The Amity Incident

By CM_Weller All Rights Reserved ©

Scifi / Adventure

6.

"I'm telling you, I saw it," said Susan. She'd also made a clay model of the plane she'd seen, during Afternoon Free Play. One of the ailerons had already fallen off twice and had been re-affixed with stronger and stronger glues. "None of you noticed the engine sound?"
Dad and Momma looked at each other.
"I thought I heard one," said Momma. "But I didn't pay it much attention."
"We're too used to noises like that back on Earth," said Dad. He dished out tonight's experiment. Food prepared from the surrounding jungle, according to directions given to them by the analysis machine. The rest of the experiment centred around making such food palatable to the settler's tongues.
Each household in WiWazheer tested a different plant product.
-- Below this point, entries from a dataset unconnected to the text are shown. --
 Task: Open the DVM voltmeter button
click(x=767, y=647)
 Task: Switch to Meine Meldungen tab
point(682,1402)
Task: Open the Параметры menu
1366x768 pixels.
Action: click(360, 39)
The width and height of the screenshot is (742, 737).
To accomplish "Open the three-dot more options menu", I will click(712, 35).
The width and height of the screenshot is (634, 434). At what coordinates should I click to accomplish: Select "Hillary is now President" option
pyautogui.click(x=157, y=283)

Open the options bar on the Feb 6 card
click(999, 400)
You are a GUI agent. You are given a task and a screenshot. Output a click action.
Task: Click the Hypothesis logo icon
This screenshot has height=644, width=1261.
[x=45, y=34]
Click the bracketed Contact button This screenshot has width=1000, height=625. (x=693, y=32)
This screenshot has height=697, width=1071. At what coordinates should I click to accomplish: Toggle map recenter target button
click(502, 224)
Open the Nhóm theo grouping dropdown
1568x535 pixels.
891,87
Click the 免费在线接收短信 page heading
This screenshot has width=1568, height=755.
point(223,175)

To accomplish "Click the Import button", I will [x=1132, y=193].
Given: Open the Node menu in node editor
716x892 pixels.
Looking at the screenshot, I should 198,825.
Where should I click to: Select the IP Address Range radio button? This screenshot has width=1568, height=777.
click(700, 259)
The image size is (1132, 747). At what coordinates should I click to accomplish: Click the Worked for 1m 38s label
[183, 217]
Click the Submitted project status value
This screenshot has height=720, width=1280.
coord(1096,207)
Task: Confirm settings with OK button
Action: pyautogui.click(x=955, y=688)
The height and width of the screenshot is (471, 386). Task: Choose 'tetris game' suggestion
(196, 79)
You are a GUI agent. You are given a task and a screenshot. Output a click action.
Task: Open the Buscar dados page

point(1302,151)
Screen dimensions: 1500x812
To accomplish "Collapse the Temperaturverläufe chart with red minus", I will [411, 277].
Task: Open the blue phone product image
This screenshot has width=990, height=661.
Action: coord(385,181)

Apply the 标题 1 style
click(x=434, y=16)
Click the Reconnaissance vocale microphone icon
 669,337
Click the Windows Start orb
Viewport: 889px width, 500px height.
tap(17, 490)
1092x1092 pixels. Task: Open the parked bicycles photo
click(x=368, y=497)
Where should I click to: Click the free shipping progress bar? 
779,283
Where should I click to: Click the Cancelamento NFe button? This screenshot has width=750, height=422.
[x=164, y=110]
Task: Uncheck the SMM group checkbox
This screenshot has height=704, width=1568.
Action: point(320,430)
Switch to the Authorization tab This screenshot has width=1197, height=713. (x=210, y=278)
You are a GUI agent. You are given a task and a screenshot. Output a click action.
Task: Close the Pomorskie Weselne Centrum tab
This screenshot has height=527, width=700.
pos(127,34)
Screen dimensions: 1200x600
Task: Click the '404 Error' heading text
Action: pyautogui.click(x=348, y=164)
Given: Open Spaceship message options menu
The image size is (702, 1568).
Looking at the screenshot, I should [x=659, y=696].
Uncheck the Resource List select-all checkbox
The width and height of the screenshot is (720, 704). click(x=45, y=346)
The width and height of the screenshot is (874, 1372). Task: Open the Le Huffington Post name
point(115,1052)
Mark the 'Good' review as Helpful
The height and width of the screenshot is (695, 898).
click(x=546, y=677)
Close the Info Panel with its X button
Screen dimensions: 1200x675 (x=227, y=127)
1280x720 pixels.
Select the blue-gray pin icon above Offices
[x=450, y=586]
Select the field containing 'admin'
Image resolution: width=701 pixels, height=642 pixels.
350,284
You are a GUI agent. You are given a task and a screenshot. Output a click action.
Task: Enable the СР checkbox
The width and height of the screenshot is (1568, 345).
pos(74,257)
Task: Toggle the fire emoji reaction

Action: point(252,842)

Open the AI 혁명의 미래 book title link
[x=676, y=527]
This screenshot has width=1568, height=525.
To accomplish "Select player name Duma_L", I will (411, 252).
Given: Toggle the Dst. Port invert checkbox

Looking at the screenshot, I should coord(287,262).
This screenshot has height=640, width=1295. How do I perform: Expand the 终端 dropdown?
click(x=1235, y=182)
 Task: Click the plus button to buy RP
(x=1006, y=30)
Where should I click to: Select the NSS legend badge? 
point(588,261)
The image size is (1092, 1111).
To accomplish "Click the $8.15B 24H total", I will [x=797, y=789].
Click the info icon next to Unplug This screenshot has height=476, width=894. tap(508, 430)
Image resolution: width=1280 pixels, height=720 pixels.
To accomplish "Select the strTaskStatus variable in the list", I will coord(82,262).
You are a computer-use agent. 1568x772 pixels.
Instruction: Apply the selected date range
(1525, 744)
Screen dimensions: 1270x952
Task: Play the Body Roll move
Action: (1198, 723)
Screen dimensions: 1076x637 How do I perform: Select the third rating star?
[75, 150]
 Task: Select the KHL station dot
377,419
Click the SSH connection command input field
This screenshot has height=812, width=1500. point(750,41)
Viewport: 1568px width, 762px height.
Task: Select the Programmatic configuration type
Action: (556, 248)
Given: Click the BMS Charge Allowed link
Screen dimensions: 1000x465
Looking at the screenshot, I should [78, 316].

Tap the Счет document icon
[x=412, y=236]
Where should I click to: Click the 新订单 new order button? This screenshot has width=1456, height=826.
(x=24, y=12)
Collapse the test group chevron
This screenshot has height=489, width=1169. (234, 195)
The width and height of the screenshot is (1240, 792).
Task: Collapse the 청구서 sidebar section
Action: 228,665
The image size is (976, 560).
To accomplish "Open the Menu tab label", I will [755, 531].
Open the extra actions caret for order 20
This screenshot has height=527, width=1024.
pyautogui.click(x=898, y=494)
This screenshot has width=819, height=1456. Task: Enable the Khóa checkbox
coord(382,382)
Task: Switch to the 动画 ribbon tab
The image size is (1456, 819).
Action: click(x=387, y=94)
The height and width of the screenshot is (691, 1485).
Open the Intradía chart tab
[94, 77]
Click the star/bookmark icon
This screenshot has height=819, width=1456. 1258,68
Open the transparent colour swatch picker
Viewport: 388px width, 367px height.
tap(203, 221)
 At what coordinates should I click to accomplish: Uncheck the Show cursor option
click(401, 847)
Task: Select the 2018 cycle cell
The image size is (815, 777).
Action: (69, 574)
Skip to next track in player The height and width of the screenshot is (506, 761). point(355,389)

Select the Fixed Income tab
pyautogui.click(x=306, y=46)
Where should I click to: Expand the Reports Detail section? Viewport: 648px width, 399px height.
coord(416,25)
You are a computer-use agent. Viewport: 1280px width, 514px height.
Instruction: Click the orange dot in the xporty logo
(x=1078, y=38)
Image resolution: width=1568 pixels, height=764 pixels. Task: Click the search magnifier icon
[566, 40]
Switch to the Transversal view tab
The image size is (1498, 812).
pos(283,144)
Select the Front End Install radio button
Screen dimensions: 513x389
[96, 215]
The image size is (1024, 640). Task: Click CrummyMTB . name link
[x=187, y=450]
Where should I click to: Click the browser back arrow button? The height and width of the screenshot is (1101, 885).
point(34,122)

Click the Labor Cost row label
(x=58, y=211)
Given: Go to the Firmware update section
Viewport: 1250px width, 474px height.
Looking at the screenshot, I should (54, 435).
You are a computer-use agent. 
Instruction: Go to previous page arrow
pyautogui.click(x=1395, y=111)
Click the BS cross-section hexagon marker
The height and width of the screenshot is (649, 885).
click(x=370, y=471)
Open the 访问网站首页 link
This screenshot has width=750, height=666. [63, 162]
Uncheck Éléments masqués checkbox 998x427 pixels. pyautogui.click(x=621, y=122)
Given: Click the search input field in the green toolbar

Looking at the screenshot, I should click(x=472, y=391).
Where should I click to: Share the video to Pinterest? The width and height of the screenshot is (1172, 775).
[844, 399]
The neighbours across the street were trying a fruit, Susan heard.
They got colonial greens.
Susan prodded the dark olive leaves in the vague hope that her fork was a magic wand that would turn the sad heap into something palatable.
"It smells like spinach and brussel sprouts," she opined. It was hard to not whine.
"Try some anyway," said Momma. "For all you know, it tastes like strawberries."
"Mmm, new food," said Dad, and stuck a huge forkful in his mouth.
The face he made was hilarious. The fact that she would soon be making a similar face was not. Susan had to wonder if this was how all food got sorted. Once upon a time, someone had to figure out that something new was edible. Then they had to make it tasty.
Susan tried a significantly smaller portion of her colonial greens.
Ugh…
This stuff may be a lost cause.
There was not enough cheese sauce in the universe.
"Steamed is out," agreed Dad.
Momma didn't seem to mind it at all. She snagged the steamed colonial greens off her and Dad and yummed them all down. "I don't know why you're complaining," she said. "These are lovely."
Dad shared a Look with Susan. She could almost read the words hiding behind his eyes. They said, There is something seriously wrong with this picture.
"Maybe Momma should go see the doctor, tomorrow," Susan suggested.
"Pfft," said Momma. "You're both being drama queens." She scraped up the last fragments and chased the horror-juice around with a little bit of bread. "Is there any more?"
"I could fry some," Dad offered. "See if it's any better fried."
"Steam a serving or two while you're at it?" asked Momma. "Just in case it doesn't go down well."
Susan sneaked off with her reader at the earliest opportunity. In her opinion, there was only one thing worse than eating colonial greens, and that was having to watch, and smell, someone else eating the horrid stuff. Also in her opinion, the only thing that could improve them was a direct nuclear strike.
She'd already pushed through boiled, steamed and fried colonial greens. She still had to survive them casseroled, roasted, dried and raw.
Well, if she had kids, she knew what she was going to threaten them with if they were naughty.
Colonial greens. Bluh.
Susan brushed her teeth twice to chase the taste from her memory before she tucked herself in with her e-reader. Jules Verne was hilarious in retrospect. And reading of steampunk sci-fi was a welcome change from the science reality of her life.